The d5 break in the Sicilian

The Sicilian Dragon is my main weapon against e4 and my favourite opening. One crucial part of the Sicilian is to play d5 when you can unless it gives an apparent disadvantage. I always wondered what is the exact reason d5 is played. In the dragon, it's played to open up more lines on the queenside. That's as far as I know. I want to know why the d5 break is played in other systems. I thought it's played because it directly challenges white's centre and forces him to take otherwise he loses a pawn creating a 1:0 pawn influence for black on the centre. I've also heard it frees up the position for black which is why it's played in Scheveningen structures to open up the dark-squared bishop. And in e6 Sicilians to open up the light-squared bishop if you can't fianchetto. These were all guesses to me that seemed reasonable and I see the advantage. But what really confused me is the Prins variation. The main move is e5 and one of the main moves is d5 after. You don't take on e4 because it's defended by f3, and black pushes d4. PGN: 1. e4 c5 2. Nf3 d6 3. d4 cxd4 4. Nxd4 Nf6 5. f3 e5 6. Nb3 d5 7. Bg5 d4 If you don't understand what I am talking about. So the d4 move surprises me. What's the point of it. This entire question I just want to ask what's the point of the d5 break in the Sicilian? Is it a combination of what I said above? Is black threatening to play d4 in positions where white doesn't take and instead defends? Any experienced player please help me because this break is something I can never find the true purpose behind.
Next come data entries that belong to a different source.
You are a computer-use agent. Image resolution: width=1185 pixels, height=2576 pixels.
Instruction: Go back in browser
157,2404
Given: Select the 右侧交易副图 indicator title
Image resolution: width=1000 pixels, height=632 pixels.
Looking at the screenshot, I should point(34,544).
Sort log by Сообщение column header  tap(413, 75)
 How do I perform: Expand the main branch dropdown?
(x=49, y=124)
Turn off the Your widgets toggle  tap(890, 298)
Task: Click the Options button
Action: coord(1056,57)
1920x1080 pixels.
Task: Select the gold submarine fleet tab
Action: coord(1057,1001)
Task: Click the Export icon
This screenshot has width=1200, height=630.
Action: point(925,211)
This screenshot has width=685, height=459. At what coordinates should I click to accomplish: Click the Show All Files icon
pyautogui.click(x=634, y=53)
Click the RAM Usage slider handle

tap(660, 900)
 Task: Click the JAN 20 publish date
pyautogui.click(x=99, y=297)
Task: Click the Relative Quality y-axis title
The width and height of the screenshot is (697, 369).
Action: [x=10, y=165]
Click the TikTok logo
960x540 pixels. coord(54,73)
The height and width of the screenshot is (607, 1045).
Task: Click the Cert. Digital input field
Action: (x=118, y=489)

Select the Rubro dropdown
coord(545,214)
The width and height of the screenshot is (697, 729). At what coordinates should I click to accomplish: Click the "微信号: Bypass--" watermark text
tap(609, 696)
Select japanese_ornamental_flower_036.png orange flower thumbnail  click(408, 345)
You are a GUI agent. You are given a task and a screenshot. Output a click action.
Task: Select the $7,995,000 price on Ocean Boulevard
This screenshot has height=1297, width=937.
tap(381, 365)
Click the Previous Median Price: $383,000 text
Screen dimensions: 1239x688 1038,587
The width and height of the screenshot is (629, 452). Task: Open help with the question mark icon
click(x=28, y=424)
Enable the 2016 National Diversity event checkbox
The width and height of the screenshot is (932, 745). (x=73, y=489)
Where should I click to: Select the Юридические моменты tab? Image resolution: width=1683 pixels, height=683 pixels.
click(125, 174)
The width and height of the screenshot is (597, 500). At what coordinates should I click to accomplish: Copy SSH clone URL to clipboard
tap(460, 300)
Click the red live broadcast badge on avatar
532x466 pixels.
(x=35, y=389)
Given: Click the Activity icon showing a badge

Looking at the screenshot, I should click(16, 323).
Tl;dr What is the main point of the d5 break in the Sicilian

The main point of ...d5 is to destroy central pawn e4.

To make it simple for you, the biggest reason for Black to play ...d5 is to activate the pieces. Activity of your pieces is in my book and those of GM the second most important thing in chess behind checkmating the opponent. Gambits are all about piece activity, even at a cost of material which says something about how important it is.

Less important is that you are ridding yourself of backward d6 pawn and attacking White's centre.

In most sicilian setups (not counting the alapin), black has a central majority, so it would make a lot of sense for black to push those pawns forward and occupy the centre with his majority, thus controlling more central squares and challenging white's e pawn! That's why it is considered good to play d5: You have an advantage in the centre and you are trying to prove it.

Everything you said is more or less correct. In the variation you reference (which seems to be the actual point of your question), black doesn't take on e4 because white would just recapture with the f-pawn, so black would not have achieved anything. Instead, black pushes his d-pawn again to grab space.

Your problem seems to be that you are expecting there to be only one purpose behind playing ...d5. Of course there are a few big reasons which dominate the main lines, but don't expect the same reasoning to work all the time. The reasons why a particular move is good or bad change drastically depending on the specifics of the position.

In this case, the move 5.f3 is a pretty slow move; in response, black seizes the initiative, first by playing 5...e5 to kick white's knight away, then 6...d5, grabbing space where he can. If 7.exd5 Nxd5 then black is certainly fine (more space, better placed pieces, and white's f3 move now looks pretty stupid), so instead white plays 7.Bg5, trying to prevent ...Nxd5; but now black continues 7...d4!, preventing 8.exd5 and also hampering white's development (the knight on b1 can no longer come to c3).

(Black could also continue, for example, 7...dxe4!? 8.Qxd8 Kxd8 9.fxe4. This is probably just fine for black, but it's not what I'd expect from somebody playing a 2...d6 Sicilian. The move 7...d4 seems more logical to me for the above reasons. Edit: in fact the engine points out 9.Nc3! in this variation, just giving up the pawn and preparing to castle queenside, which is obviously stronger than the immediate 9.fxe4.)